10 Ekim 2014
Kamusal alanda şeffaflığın önemi ile ilgili olarak 24 Haziran 2014’te yazdığım yazıda yasama işlemlerinin şeffaflığının sağlanması gerektiğini vurgulamıştım ve torba yasaların arkasına saklanılarak katılımcı yönetişimin sakatlanmasının demokratik gereçlerle devlet yönetimine katılmak isteyen vatandaşı dışladığını ifade etmiştim. Arada sırada seçime gidebilmekten öteye bir demokratikleşme marifetimiz olacaksa, yasama organının işlemlerinin yangından mal kaçırır gibi yürütülmemesi ve uygun tartışma zeminine imkan tanınması gerektiği ortada. Yeni hükümet de “6552 Sayılı Torba Yasa” ile bu kötü alışkanlığı sürdürünce bir anda karşı karşıya kalınan yeni mevzuata katkıda bulunulamamış ve tepki gösterilememiş oldu. O kadar ki, ifade özgürlüğüne temel bir darbe vuracak hükümler hiç demlenmeden ve tepki almadan yasalaştı. Bunun üzerine, 22 Eylül 2014 tarihinde yazdığım yazıda “6552 Sayılı Torba Yasa”nın Anayasa’ya açıkça aykırı olduğunu yazmıştım.
Hatırlatmıştım, demek lazım, zira ifade özgürlüğüne dair evrensel ilkelere tamamen aykırı olan ve bu hususta yakın tarihte verilmiş Anayasa Mahkemesi kararlarını da açıkça ihlal eden bu hükümlerin hukuken değerlendirilmesi çok kolaydı. Daha ziyade böyle bir yeni denemeye girişildiğinin tespit edilmesi önem taşımaktaydı. Nitekim, yazdığım yazıdan 10 gün sonra, 2 Ekim tarihinde, Anayasa Mahkemesi ilgili hükümlerin Anayasa’ya aykırı olduğuna karar verdi.
Sonra? Bağırış, çağırış, kıyamet. Bireysel özgürlükleri koruyan bazı temel hakları üstün tutan bu kararı milli iradeye saygı eksikliği olarak gören, siyaset sahasındaki arzulara etki eden her unsurun sadece sandıktan çıkması gerektiğine inanan bir tuhaf devlet teorisi altında, veryansın. “Cübbeni çıkart da gel”ler. “Gezi’ci misin ey AYM” diye çıkışan milletvekilleri.
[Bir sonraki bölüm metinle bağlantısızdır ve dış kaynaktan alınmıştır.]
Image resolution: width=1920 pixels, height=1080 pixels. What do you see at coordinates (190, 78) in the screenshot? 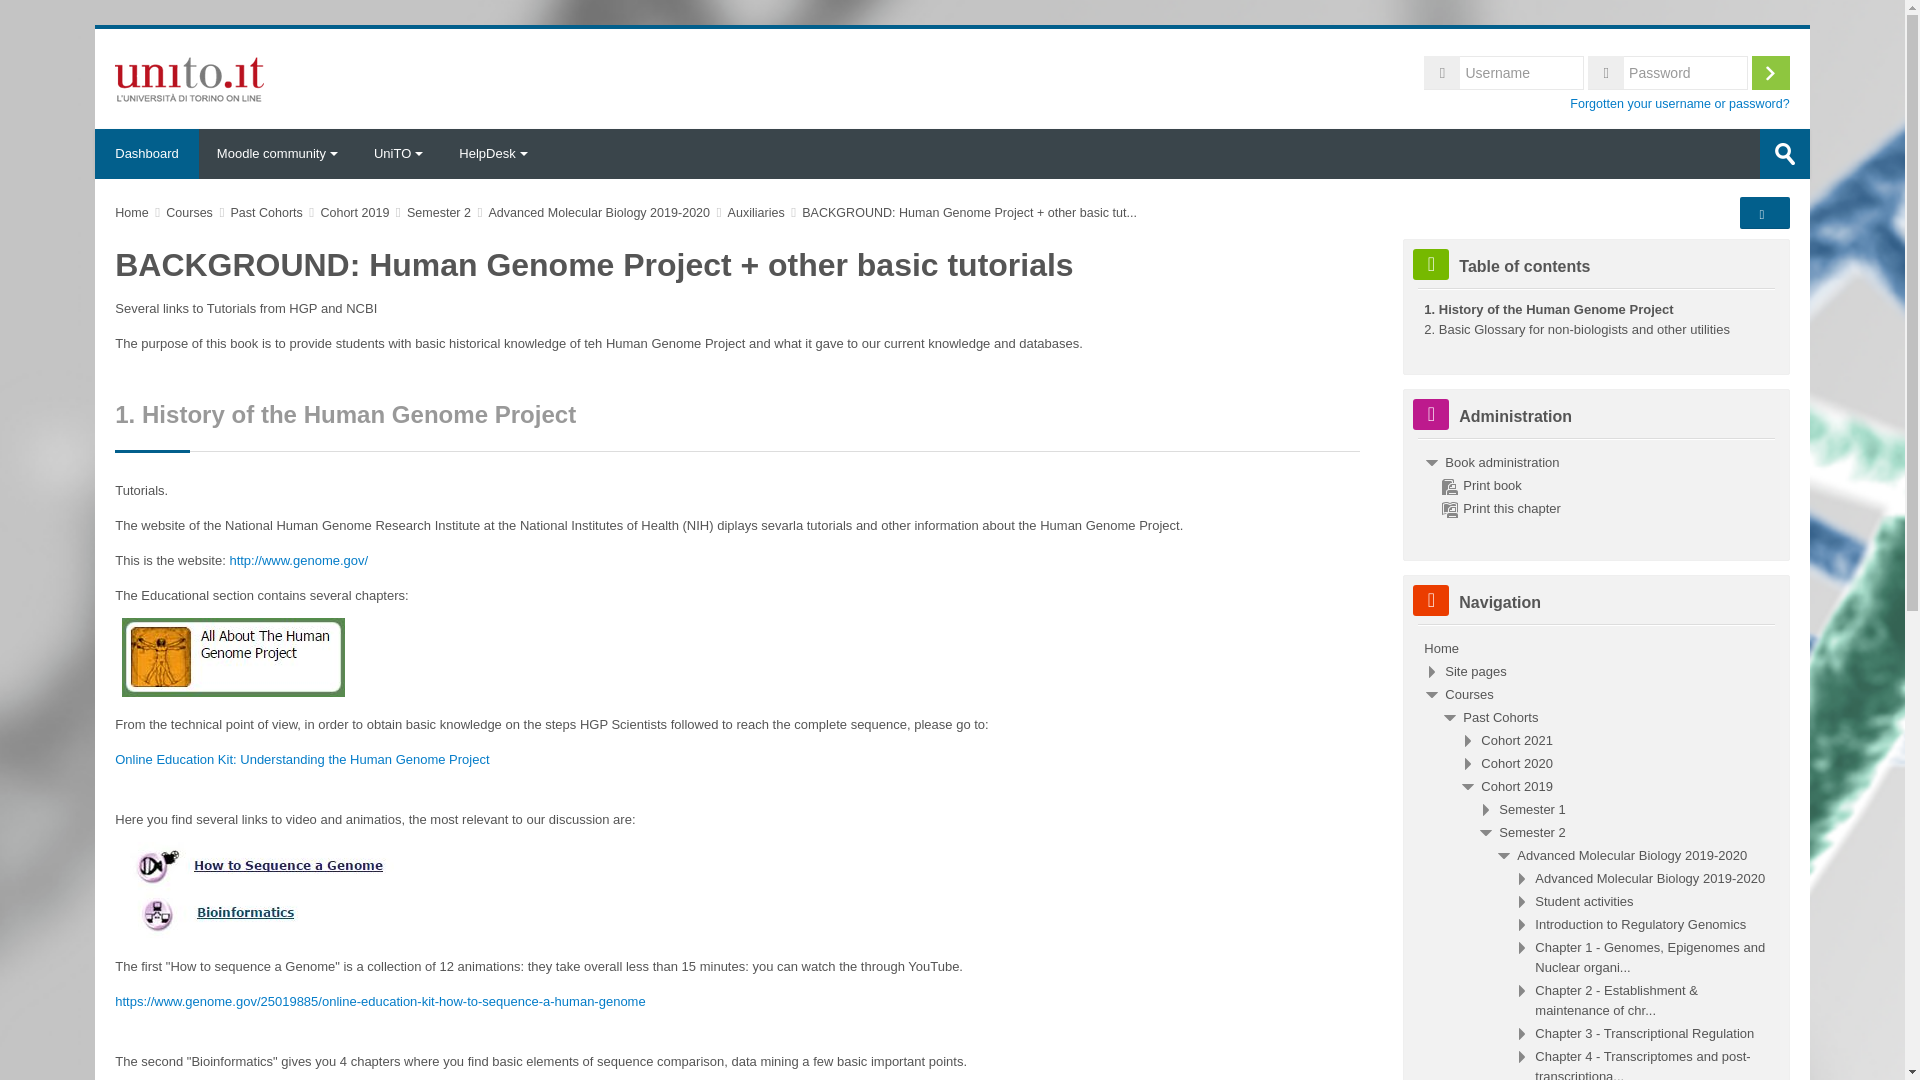
I see `Home` at bounding box center [190, 78].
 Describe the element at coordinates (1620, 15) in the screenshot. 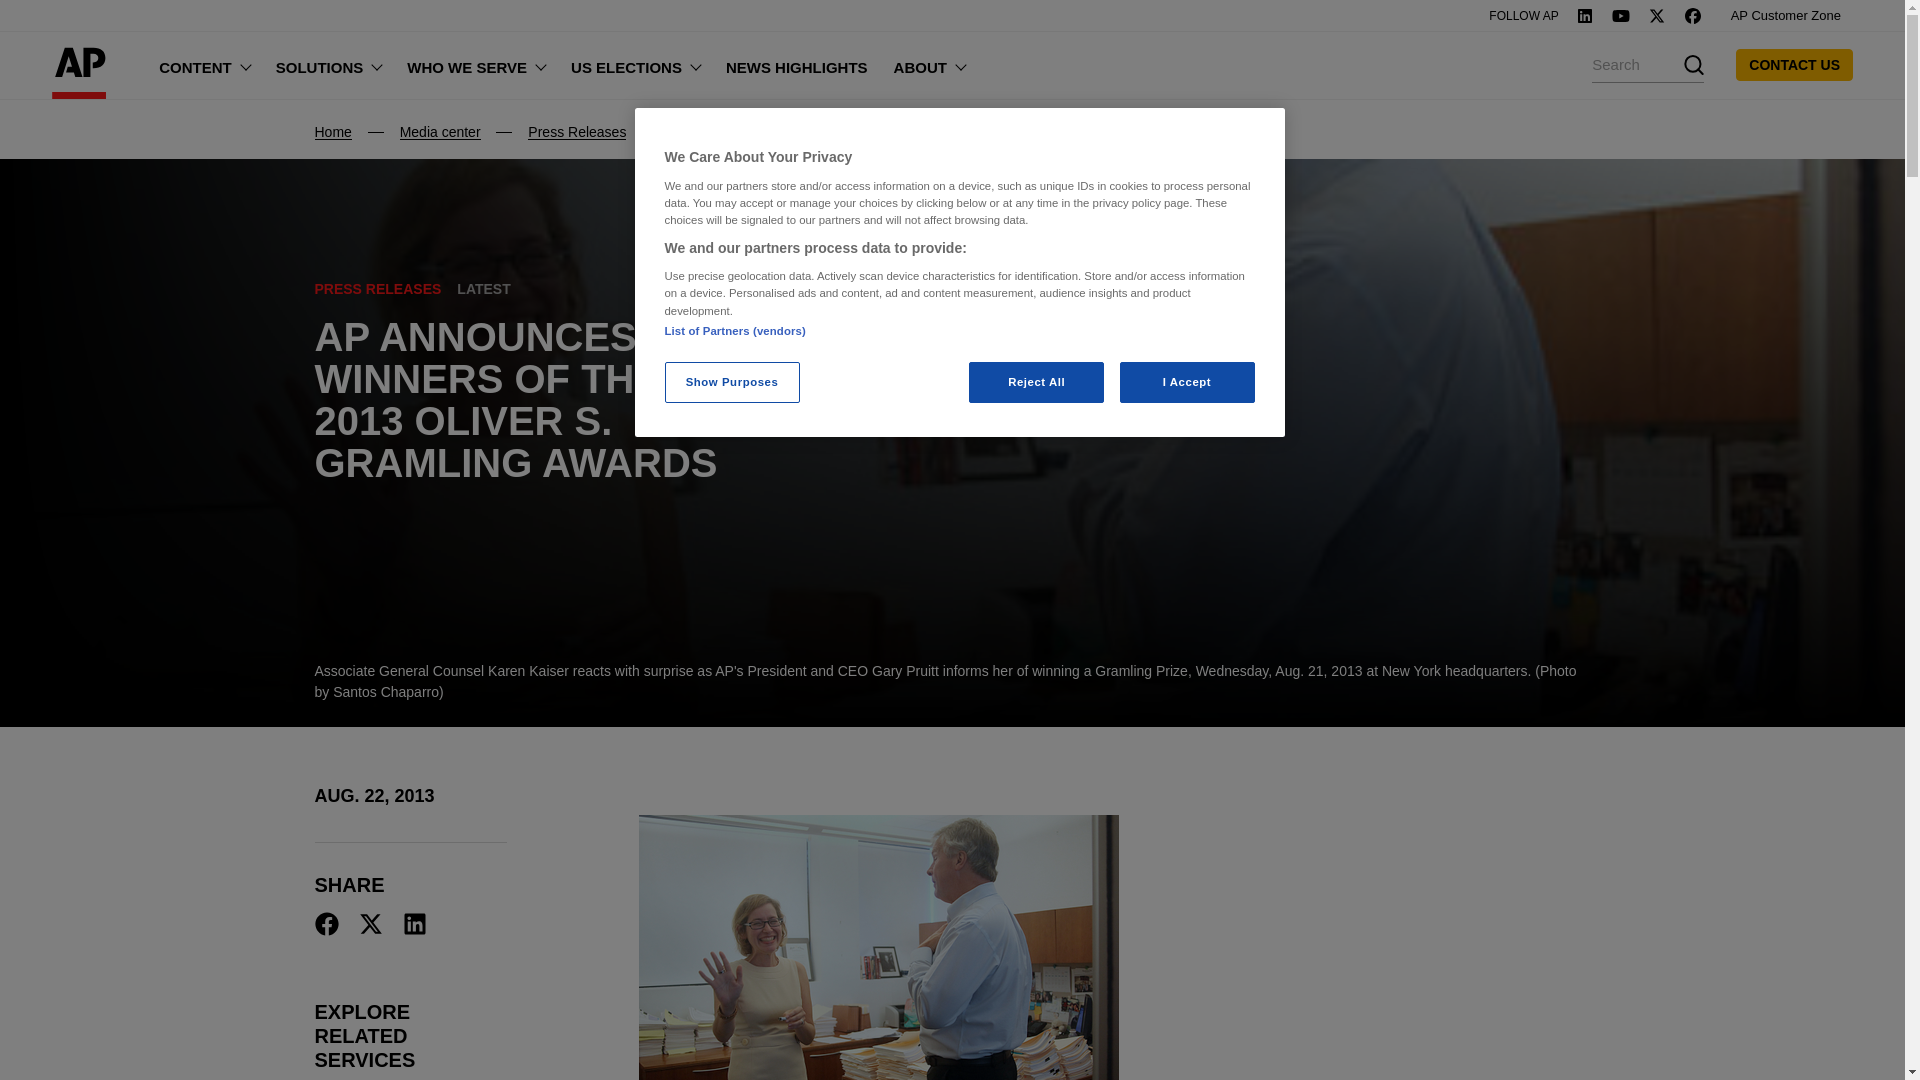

“Karara uyacağız ama saygı duymuyoruz” duruşunun devamı niteliğinde bir çekişmeli dil.
Normal şartlarda, herhangi bir medeni memlekette, yürütme organı (hükümet) ve yasama organı (meclis) yargı organından (mahkemelerden) mütemadiyen hukuka uygun davranma daveti almak ve bu konuda sert yönlendirmelere maruz kalmak zorunda kalıyorsa, hukukun üstünlüğüne saygı eğilimlerinin eksikliği yönünden eleştirilirler. Toplum, normal şartlarda, bu tür sistematik haşarılıklara ve uyanıklıklara tepki duyar. Hukuku kendi özgürlüğünün güvencesi olarak görür ve bununla oyun oynanması eğilimlerini tehlikeli bulur. Gereğinde sandıkta verdiği yetkiyi sandıkta geri alır. Oyuyla “ben sana hayatımın öngörülebilirliğiyle oynayasın, özgürlüklerimi kaygan zemine taşıyasın diye iktidar vermedim” der.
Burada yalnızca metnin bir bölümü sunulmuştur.